Starting in July, HHAs must use Q5001 (Hospice or home health care provided in patient’s home/residence); Q5002 (…in assisted living facility); or Q5009 (…in place not otherwise specified) to indicate where they furnish services.

Tip: "Q Codes will be required to identify where the services were provided, not necessarily the place of residence," points out software and billing company Select Data on its website.

Watch out: The method for reporting these codes is likely to confuse many HHAs, predicts billing expert M. Aaron Little with BKD in Springfield, Mo.

"The location where services were provided should be reported along with the first billable visit in a HH PPS episode," CMS instructs in revised MLN Matters article MM8136. "In addition to reporting a service line according to current instructions, HHAs must report an additional line item with the same revenue code and date of service, reporting one of the three Q codes (Q5001, Q5002, and Q5009), one unit, and a nominal charge (e.g., a penny)."

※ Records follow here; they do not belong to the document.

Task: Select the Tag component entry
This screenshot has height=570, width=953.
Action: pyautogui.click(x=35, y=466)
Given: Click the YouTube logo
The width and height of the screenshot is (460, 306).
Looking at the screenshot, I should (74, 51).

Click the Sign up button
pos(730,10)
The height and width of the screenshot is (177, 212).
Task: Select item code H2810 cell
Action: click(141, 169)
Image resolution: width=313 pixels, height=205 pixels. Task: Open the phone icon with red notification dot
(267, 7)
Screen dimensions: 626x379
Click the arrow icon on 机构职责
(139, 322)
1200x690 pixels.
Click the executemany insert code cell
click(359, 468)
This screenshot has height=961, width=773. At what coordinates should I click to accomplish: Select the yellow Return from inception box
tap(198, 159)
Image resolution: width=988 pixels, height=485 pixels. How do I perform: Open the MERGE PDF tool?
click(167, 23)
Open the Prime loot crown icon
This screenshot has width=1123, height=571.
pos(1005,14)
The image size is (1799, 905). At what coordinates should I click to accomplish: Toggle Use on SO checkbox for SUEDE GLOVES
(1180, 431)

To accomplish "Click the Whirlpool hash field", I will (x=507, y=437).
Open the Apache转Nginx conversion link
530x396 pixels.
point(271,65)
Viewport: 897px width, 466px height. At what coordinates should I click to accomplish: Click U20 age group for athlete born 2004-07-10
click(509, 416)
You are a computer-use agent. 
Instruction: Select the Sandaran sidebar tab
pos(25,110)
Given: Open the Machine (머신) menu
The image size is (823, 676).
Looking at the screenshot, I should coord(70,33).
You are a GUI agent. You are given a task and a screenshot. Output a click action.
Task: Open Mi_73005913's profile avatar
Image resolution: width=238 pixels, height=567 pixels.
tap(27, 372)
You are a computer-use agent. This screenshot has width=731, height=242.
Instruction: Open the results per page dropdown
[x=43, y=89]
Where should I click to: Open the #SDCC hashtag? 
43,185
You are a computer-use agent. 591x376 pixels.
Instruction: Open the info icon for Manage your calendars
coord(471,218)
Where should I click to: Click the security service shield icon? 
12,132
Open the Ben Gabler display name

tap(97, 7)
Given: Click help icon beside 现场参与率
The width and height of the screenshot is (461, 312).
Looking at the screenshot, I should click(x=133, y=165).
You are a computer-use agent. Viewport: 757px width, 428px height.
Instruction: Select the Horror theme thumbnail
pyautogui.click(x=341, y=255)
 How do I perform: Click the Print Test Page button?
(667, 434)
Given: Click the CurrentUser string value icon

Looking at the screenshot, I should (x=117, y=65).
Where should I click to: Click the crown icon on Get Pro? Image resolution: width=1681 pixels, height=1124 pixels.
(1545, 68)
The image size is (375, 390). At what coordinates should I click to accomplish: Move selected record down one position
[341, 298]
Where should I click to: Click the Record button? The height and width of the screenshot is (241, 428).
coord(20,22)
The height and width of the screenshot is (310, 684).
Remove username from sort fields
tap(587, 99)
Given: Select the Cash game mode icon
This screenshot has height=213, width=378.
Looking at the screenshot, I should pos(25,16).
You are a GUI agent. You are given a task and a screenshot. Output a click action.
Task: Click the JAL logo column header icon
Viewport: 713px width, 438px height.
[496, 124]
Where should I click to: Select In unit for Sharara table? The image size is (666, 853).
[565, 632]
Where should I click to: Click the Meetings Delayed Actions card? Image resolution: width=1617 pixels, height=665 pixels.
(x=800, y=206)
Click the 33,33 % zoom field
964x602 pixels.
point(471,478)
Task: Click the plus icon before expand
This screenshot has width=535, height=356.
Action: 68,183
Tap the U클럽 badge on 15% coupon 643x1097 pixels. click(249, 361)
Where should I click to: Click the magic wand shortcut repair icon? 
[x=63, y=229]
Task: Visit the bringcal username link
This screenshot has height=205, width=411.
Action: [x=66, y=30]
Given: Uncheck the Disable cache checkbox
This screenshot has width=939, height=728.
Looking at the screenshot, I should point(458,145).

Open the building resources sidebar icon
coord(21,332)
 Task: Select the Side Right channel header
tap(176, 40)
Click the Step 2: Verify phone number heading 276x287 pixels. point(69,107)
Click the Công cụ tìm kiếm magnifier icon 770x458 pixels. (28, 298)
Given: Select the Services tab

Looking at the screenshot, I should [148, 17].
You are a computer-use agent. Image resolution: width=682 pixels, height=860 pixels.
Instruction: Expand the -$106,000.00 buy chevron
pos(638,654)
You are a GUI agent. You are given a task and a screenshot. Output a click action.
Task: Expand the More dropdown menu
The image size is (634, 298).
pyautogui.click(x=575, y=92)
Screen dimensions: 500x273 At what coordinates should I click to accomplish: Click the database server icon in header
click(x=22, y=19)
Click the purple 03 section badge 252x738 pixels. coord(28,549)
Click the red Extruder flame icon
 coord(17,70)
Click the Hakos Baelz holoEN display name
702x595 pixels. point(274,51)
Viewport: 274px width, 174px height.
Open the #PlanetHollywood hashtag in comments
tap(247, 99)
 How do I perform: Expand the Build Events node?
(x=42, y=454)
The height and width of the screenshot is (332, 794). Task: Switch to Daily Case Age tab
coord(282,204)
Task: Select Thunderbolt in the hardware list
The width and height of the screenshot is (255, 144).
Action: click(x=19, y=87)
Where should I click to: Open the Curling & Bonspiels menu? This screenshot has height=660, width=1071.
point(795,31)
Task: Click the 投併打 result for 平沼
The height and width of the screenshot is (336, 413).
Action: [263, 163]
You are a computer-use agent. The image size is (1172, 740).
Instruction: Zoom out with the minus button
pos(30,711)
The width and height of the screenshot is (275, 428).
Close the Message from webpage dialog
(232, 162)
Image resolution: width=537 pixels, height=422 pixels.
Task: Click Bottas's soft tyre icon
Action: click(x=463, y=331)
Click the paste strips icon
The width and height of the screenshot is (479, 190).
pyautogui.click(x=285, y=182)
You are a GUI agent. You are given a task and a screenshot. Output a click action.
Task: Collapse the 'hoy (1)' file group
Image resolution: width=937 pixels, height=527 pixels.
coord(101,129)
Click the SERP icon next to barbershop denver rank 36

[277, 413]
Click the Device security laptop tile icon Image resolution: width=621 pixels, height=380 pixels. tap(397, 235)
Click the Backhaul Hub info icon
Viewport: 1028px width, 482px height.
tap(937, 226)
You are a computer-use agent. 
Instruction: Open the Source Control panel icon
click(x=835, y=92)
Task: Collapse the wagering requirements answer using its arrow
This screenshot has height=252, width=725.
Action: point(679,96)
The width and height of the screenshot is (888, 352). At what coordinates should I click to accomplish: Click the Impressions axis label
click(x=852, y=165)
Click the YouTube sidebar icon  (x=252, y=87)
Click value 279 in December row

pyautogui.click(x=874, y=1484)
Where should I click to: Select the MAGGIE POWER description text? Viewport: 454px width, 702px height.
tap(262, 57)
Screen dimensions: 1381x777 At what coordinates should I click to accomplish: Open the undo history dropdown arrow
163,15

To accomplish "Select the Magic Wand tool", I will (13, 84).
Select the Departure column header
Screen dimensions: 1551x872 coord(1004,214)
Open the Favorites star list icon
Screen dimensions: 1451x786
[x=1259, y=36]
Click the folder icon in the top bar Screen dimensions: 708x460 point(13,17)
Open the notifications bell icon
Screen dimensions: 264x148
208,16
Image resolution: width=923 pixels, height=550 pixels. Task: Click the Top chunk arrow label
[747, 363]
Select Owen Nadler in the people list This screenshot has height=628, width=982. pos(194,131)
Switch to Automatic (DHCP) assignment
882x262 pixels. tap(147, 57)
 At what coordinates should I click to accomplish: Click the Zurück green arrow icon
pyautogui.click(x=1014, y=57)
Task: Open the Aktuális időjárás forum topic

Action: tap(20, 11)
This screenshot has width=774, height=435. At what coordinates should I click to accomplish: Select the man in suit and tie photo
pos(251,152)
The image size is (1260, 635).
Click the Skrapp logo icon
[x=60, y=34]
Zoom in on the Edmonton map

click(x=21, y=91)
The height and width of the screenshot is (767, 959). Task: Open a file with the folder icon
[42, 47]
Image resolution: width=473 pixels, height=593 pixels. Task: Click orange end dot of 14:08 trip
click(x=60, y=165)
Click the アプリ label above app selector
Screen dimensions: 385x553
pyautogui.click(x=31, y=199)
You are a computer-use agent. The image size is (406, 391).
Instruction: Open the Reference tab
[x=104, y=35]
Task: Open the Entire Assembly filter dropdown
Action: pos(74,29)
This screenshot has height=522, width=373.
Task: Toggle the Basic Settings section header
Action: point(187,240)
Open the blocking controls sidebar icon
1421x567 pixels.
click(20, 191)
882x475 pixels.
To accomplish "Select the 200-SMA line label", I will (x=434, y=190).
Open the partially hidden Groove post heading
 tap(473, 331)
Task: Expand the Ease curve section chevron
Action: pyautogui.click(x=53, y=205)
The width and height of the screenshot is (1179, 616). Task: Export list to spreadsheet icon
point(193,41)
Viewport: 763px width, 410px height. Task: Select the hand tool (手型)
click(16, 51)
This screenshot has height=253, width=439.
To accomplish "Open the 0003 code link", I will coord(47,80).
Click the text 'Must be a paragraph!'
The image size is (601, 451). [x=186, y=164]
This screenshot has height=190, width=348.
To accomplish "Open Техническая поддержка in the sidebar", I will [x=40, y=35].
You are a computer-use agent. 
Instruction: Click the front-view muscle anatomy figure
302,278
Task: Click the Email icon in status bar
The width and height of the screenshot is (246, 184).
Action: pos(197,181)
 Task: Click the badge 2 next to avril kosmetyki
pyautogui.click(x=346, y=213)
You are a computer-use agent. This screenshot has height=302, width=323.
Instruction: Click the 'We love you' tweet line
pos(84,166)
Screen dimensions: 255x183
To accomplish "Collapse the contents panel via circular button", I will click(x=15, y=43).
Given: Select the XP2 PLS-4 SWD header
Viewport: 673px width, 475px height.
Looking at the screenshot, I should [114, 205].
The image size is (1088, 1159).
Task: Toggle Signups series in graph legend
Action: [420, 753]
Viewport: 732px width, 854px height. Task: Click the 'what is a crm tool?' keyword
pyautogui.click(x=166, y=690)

Plus: "If the location where services were provided changes during the episode, the new location should be reported with an additional line corresponding to the first visit provided in the new location," CMS continues in the MLN Matters article.

For episodes beginning on or after July 1, claims will be returned if they lack a Q code line and if that line doesn’t correspond to the earliest home health visit, CMS cautions.

HHAs will also see claims returned when more than one line on an HH PPS claim reports Q5001, Q5002, or Q5009 and the same HCPCS code is reported on consecutive dates, CMS adds.

Remember: "Claim lines reporting Q5001, Q5002, or Q5009 are not included in the visit counts passed to the HH Pricer, nor are they counted in medical policy parameters that count number of visits," CMS explains.

Observers think CMS is likely to use these new codes to target duplicate services for patients in assisted living facilities, Select Data notes.

Get Your Billers The Right Info

 

NAHC saw a big problem with the original instructions. A place of service code that did not define "assisted living facility" would result in unreliable data, the trade group told CMS. "There are various facility titles and definitions across the country."

CMS has now defined ALFs in Q5002 "as defined by the State in which the beneficiary is located," according to the transmittal.

Beware: "These codes … can interrupt productivity if your agency does not have a process in place by July 1 for documenting these services and supplying your [billers] with the necessary information," Select Data warns.

Note: The revised transmittal is at www.cms.gov/Regulations-and-Guidance/Guidance/Transmittals/Downloads/R2680CP.pdf and the re-vised MLN Matters article is at www.cms.gov/Outreach-and-Education/Medicare-Learning-Network-MLN/MLNMattersArticles/Downloads/MM8136.pdf.